The combination of endless and cheap labor force for companies with a huge market available was perceived as unique but immediately contradicted by the facts. China was not only unprepared but it had no intention to pursue this role. Non-conformity to international business standards had political, economic, cultural implications. It was also a defense against its own inexperience. Chinese records are full of copies of products, imitations of famous brands, and the misappropriation of technology. On top of the difficulties lies the government negligence and the partiality of the courts of justice.
This system however has not prevented large gains for foreign investors. Growth has been so spectacular to withstand the irregularities. The same underlying optimism greeted the entry of China in the World Trade Organization, WTO. Benevolence bet on the future: over time China would become more similar to developed countries, abandoning its tradition of breached contracts, violated industrial property and manipulated accounting books. Ten years of adhesion to the WTO have undoubtedly improved the business climate, but other obstacles have hindered the full deployment of an economy based on merit.

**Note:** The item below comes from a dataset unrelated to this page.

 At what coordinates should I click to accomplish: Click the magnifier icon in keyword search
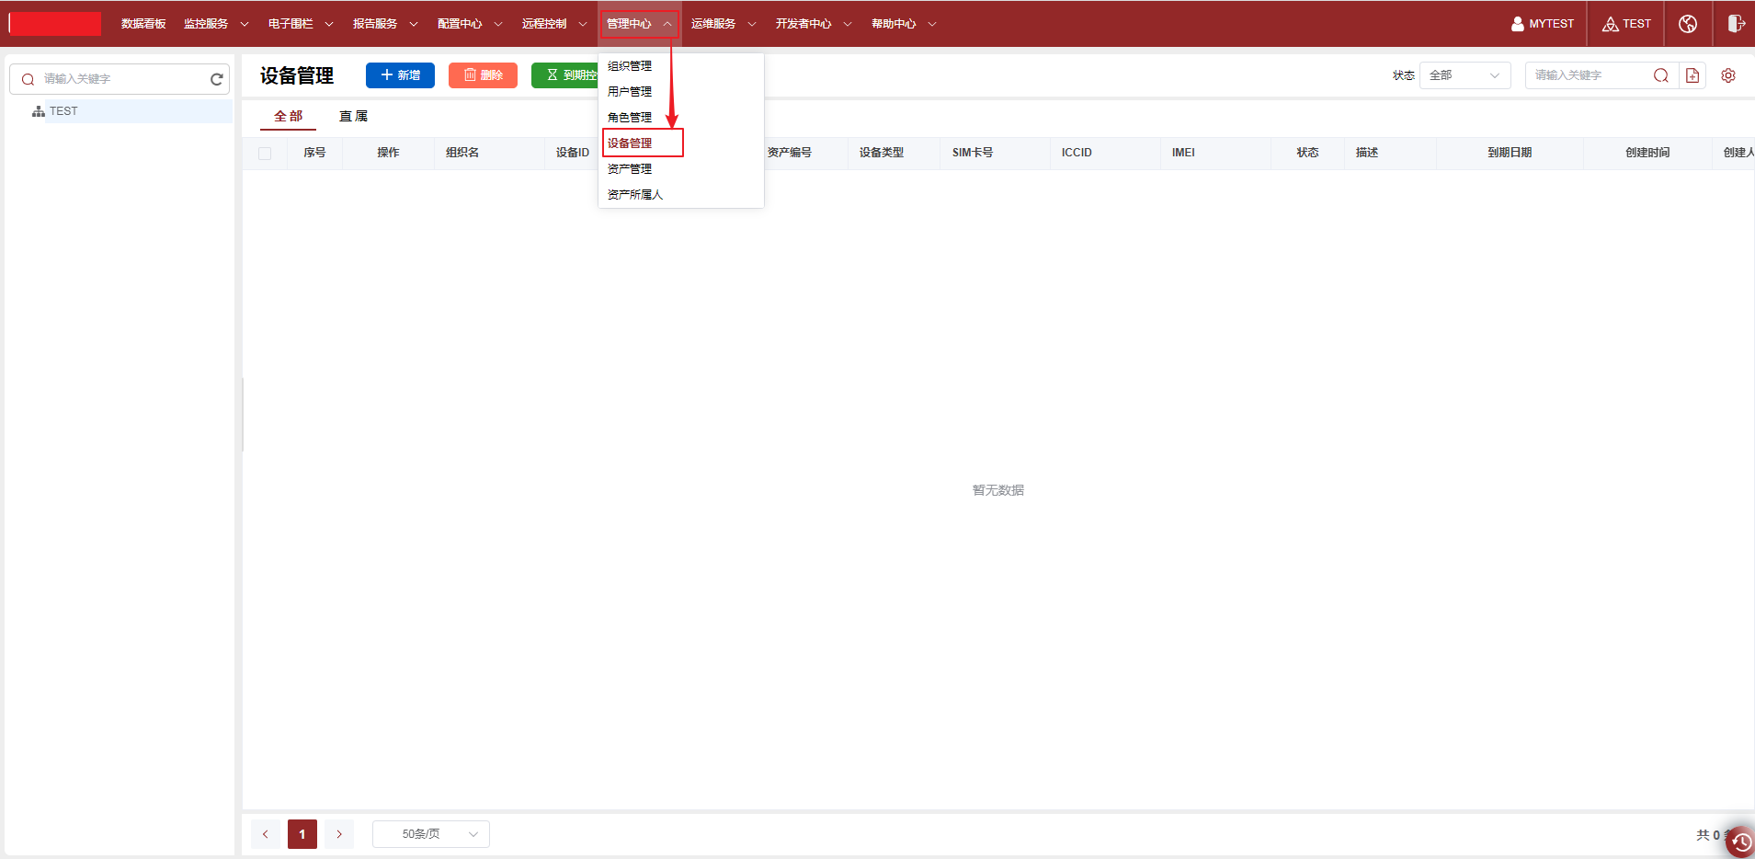(1661, 75)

More powerful lobbies are now active and organized to care for their profits. They are not direct expression of the authorities, but sometimes have found protection and support within them. They do not possess specific criminal mission, even though the border between the violation and the standard is often interpreted without clarity. In the past, unscrupulous individuals took advantage of the easy enthusiasm created by the opening of China. Today we rather see a confluence of interests of rampant entrepreneurs, local governments, trade unions who have abdicated their original role, speculators, and opaque financial institutions.
It’s a new face of China: prepared, skilled, and internationalized. Against these dangers the ruling class – both the CCP and the government – seems sincere but impotent. Anti-corruption campaigns and exemplary punishments proved insufficient. When you try to impose a “scientific style of work”, it means that the performance of the economy threatens to spin out of control if left in the hands of profiteers. It is therefore legitimate to wonder if China is headed toward an economic dualism never experienced before: on one hand the search for regularity, on the other the persistence of incorrigible vices.
The diversity of China is not at stake, but its connotations for foreign companies definitely is: an attractive country progressively removing obstacles or a melting pot of private interests with no rules, totally alienated from control by the central government? The answer lies in its complexity. China has changed its traditional unity, split into a series of political, territorial and behavioral differences. Some companies are virtuous, others are not. The same heterogeneity exists for banks, local governments and business operators. If considering China an undifferentiated monolith was a mistake in the last century, today it is unforgivable.
Every business has to be analyzed, each budget must be read, and each area must be explored. After so many years, China is still not what we want, but what it has decided to be. However embittering this might be, there is no other solution than sharpening the weapons of analysis and business acumen.